Если до того момента, когда поиски «места в жизни» завладели вниманием европейца, разнообразные формы пространства хотя и воспринимались человеком, но не становились предметом заинтересованного внимания, то после этого поворота к земному успеху различные направления пространства (даль, простор, высь, пропасть) стали привлекать его внимание. Люди этой эпохи испытывают на себе воздействие новых мировоззренческих установок, в то же время и сами они становятся активными проводниками модерного мировосприятия и миро-чувствия. Не последнее место среди них занимали профессиональные художники, воплощавшие на полотне то, что другие (чуткие) только видели и переживали.
Такой жанр новоевропейской живописи, как пейзаж, давал возможность художественной репрезентации направлений движения (взгляда и/или тела). Хотя акцент в жанре пейзаже делается на местности, для того, чтобы человек, созерцающий пейзаж-на-картине, воспринял (если пейзаж дает такую возможность) направление пространства (даль, ширь или, скажем, высь) нет никаких препятствий. История пейзажа как жанра изобразительного искусства являет множество попыток донести до зрителя эстетическую потенцию пространственных направлений (а не только местности) и пробудить в его душе особенное переживание. Пейзажная живопись воспитывала чувствительность к разным направлениям пространства. Однако ни пейзаж, ни интерьер в терминах эстетики пространства не рассматривались по причине отсутствия подходящего концептуально-теоретического инструментария.

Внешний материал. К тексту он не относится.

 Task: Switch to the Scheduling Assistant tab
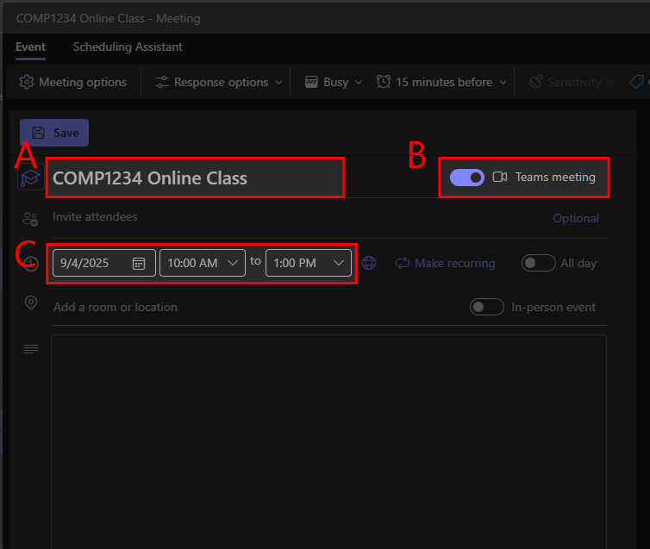[128, 47]
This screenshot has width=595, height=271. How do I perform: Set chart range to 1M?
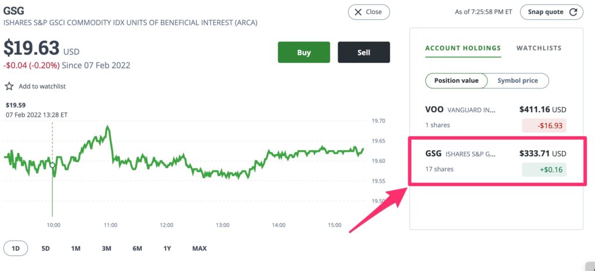[x=76, y=248]
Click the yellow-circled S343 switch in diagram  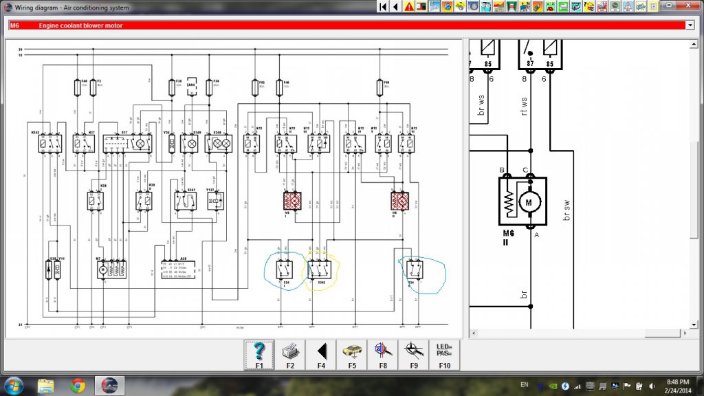[316, 270]
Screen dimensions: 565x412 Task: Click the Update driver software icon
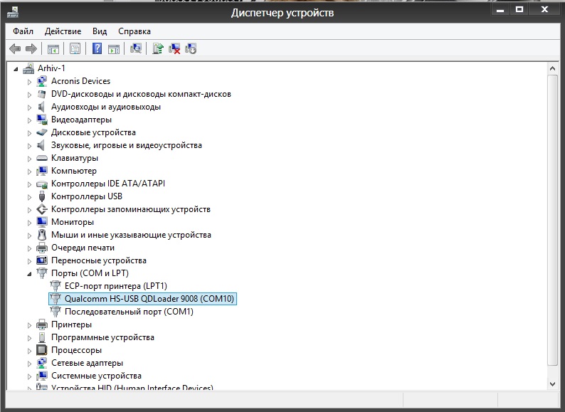(x=158, y=48)
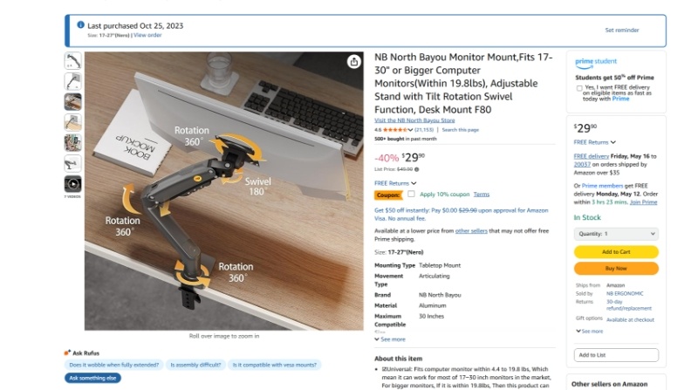Image resolution: width=698 pixels, height=390 pixels.
Task: Enable the FREE delivery with Prime checkbox
Action: tap(579, 88)
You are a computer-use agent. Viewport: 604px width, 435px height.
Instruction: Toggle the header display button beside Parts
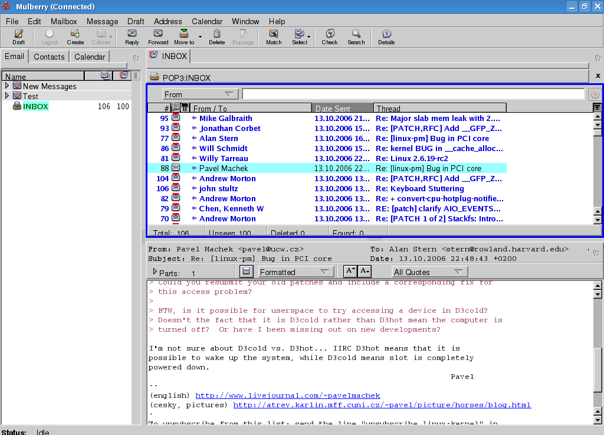[x=248, y=272]
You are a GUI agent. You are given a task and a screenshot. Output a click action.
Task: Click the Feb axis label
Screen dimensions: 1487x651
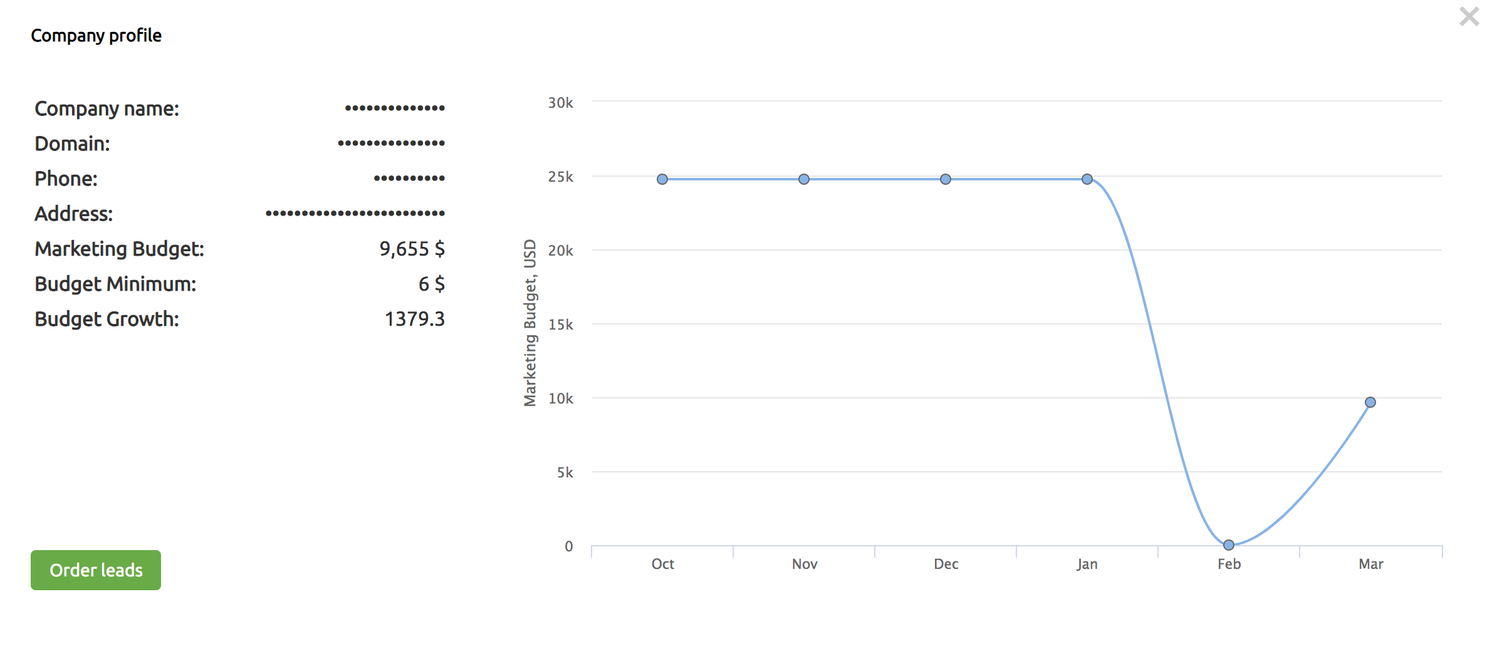tap(1228, 563)
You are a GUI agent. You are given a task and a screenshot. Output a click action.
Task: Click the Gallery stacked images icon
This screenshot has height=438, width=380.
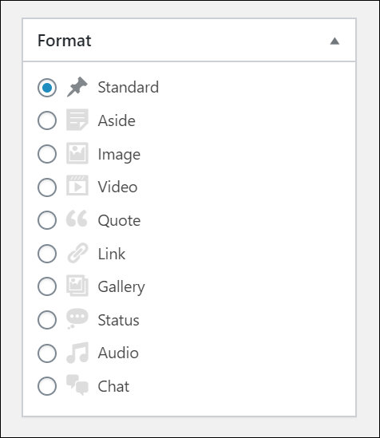pyautogui.click(x=77, y=286)
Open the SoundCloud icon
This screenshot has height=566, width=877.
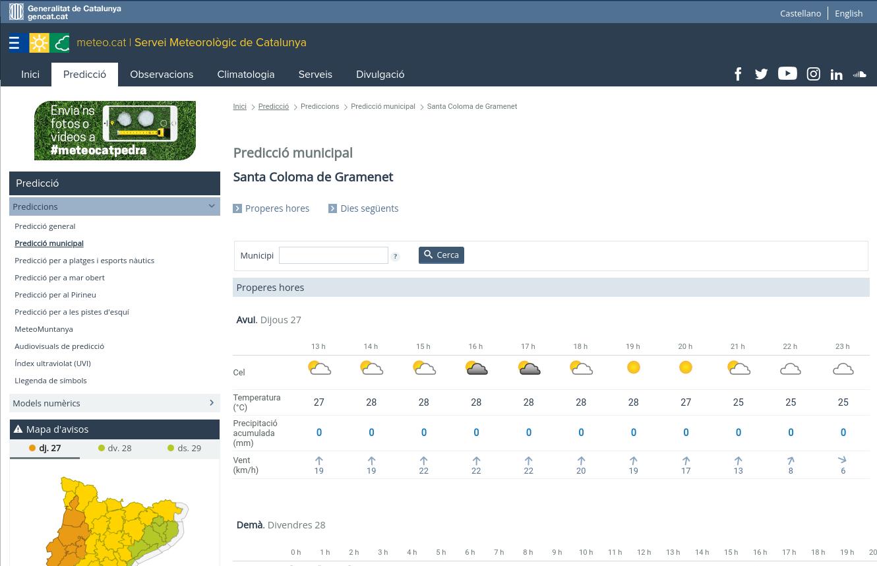pyautogui.click(x=859, y=75)
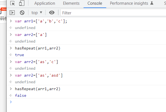Switch to the Application tab
The width and height of the screenshot is (166, 112).
44,4
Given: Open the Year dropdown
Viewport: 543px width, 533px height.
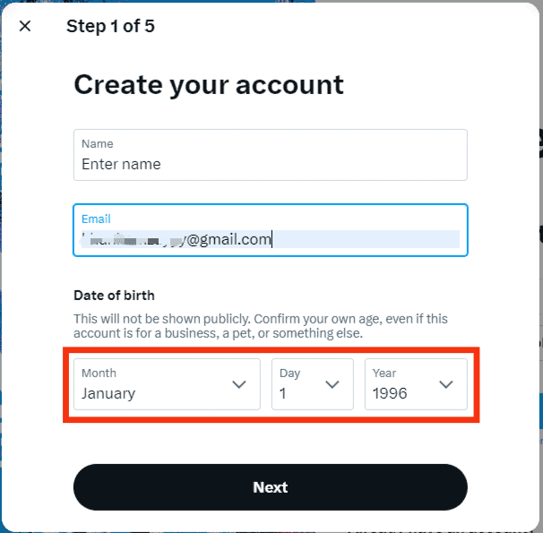Looking at the screenshot, I should coord(416,384).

Те явления в искусстве, которые сегодня мы квалифицируем как первые проблески новой чувствительности, в момент их возникновения и последующего развития рассматривались и оценивались в привычных терминах прекрасного и красивого, величественного и гармоничного, уродливого или живописного. Образы пространства-как-возможности-движения присутствовали в пейзажах латентно, не артикулировались, не осмыслялись. Использование привычных терминов в оценке пейзажной живописи вполне удовлетворяло ее созерцателей, поскольку они имели дело с картиной как вещью. Картину как вещь (то есть как холст, покрытый разноцветными красками, как подрамник и раму) всегда можно оценить в категориальном горизонте прекрасного/безобразного. Что же касается восприятия того, что изображено (а именно в этом обнаруживает себя новая чувствительность в живописи), то отсутствие концептуального языка эстетики пространства не позволяло фокусировать внимание на репрезентации его направлений.